Mild, efficient and eco-friendly oxidation of 17α-methylandrostan- 3β-17β-diol (1) has been studied with three different reagents viz. pentavalent iodine reagent 2-iodoxy benzoic acid (IBX) in DMSO at 65°C, sodium hypochlorite and H2O2/Na2WO4 under phase transfer conditions to give 17β-hydroxy-17α- methylandrostan-3-one (mestanolone 2), a drug intermediate as oxidized product. The H2O2/Na2WO4/PTC gave mestanolone in high yield and purity whereas sodium hypochlorite/PTC system yielded some chlorinated material along with the mestanolone. However, 1 with 2.5 equivalent of IBX gave 17β-hydroxy-17α-methyl- Δ1-androsten-3- one (3) under the similar reaction conditions in good yield and single step reaction.

IBX in an ionic liquid: Eco-friendly oxidation of 17α- methylandrostan-3β,17β-diol, an intermediate in the synthesis of anabolic oxandrolone

An easily available hypervalent iodine(V) reagent, 2-iodoxybenzoic acid (IBX) immobilized in the ionic liquid [bmim][Br] was found to be an efficient and eco-friendly protocol for the oxidation of 17α-methylandrostan- 3β,17β-diol (1). At ambient temperature oxidation of 1 with IBX gave mestanolone (2) in good yield and with an increased stoichiometric amount of IBX, oxidation adjacent to the carbonyl functionality (α,β- unsaturation) occurred to give dehydrogenated 17β-hydroxy-17α-methyl- Δ1-androsten-3-one (3) as the major product in a one-pot reaction. The product is easily obtained by extraction with diethyl ether and evaporation of the solvent.

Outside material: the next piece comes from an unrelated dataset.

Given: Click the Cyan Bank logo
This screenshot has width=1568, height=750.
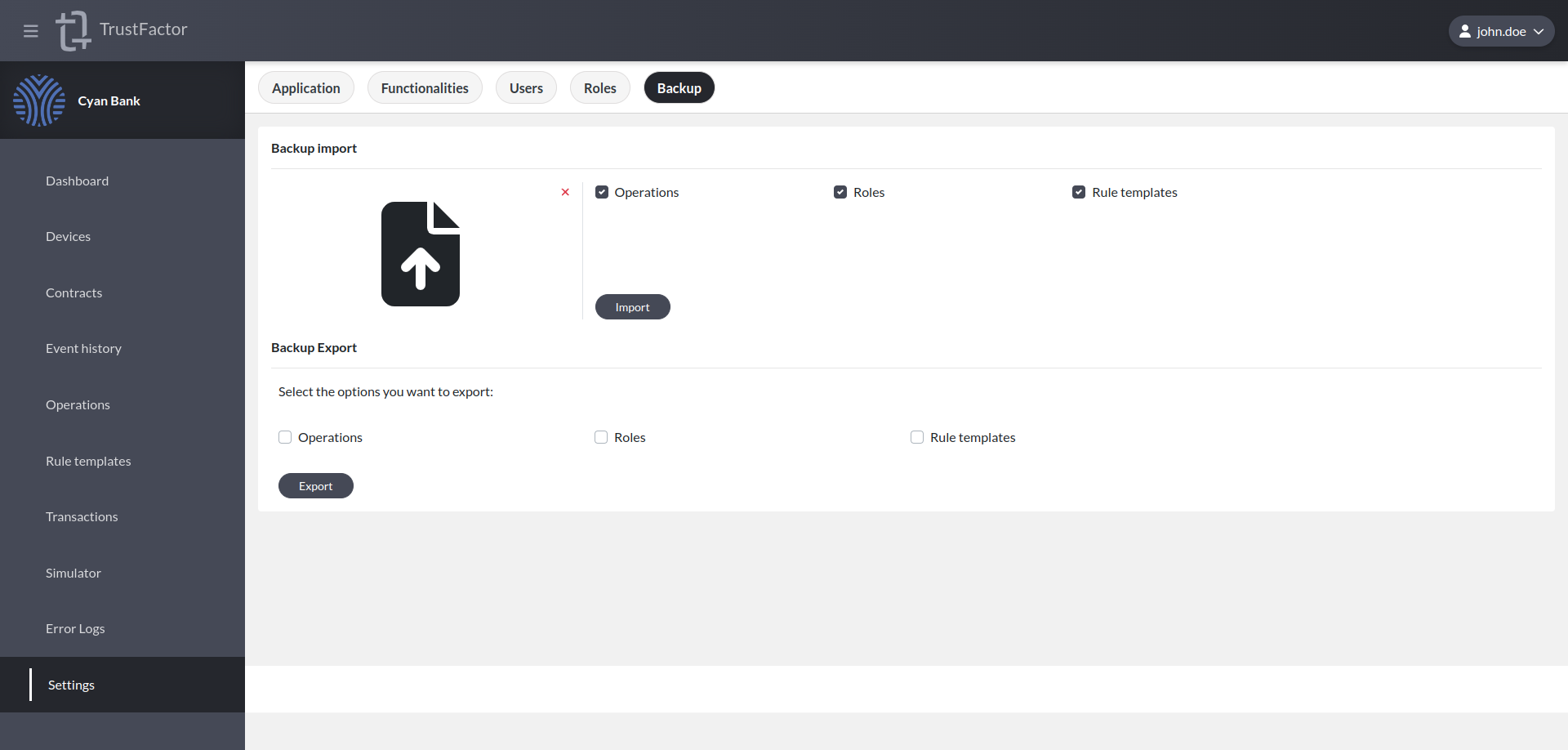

Process for the synthesis of oxandrolone

A process is disclosed for synthesizing oxandrolone 1 involving the bromination of compound 2 to obtain compound 3, followed by the highly selective de-bromination of compound 3 to obtain compound 4, followed by the oxidation of compound 4 to obtain compound 6, and finally the reduction of compound 6 to obtain oxandrolone 1.

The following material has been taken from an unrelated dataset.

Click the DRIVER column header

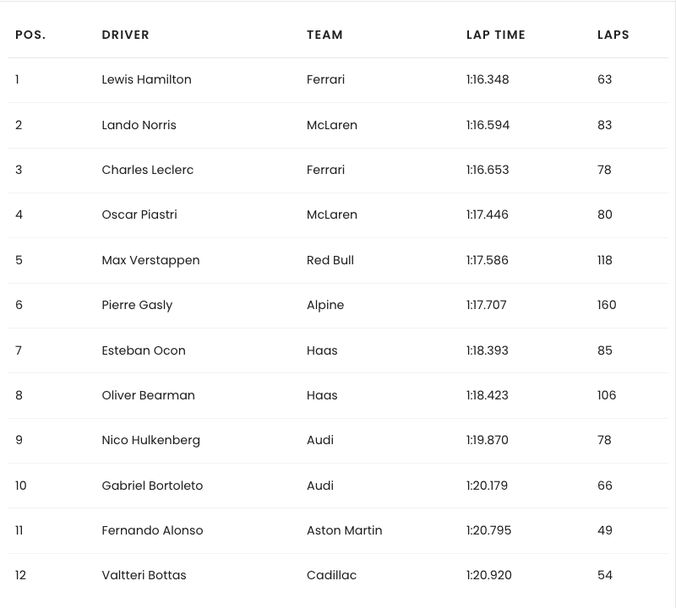(x=125, y=35)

Process for the production of oxandrolone

The present invention relates to a process for the synthesis of oxandrolone from mestanolone. The process comprises the steps of: (a) oxidizing mestanolone to form 17β-hydroxy-17α-methyl-5α-androst-1-en-3-one; (b) hydroxylating the 17β-hydroxy-17α-methyl-5α-androst-1-en-3-one to form 1α,2α,17β-trihydroxy-17α-methylandrostan-3-one; (c) cleaving the 1α,2α,17β-trihydroxy-17α-methylandrostan-3-one to form 17β-hydroxy-17α-methyl-1-oxo-1,2,-seco-A-nor-5α-androstan-2-oic acid; and (d) reducing the 17β-hydroxy-17α-methyl-1-oxo-1,2,-seco-A-nor-5α-androstan-2-oic acid to form oxandrolone.

A convenient synthesis of oxandrolone through a regioselective Candida antarctica lipase-catalyzed transformation

The use of a regioselective CAL-catalyzed transformation of a suitable intermediate allowed a convenient synthesis of oxandrolone, an anabolic hormone actually employed to improve the quality of life for patients with HIV-infections.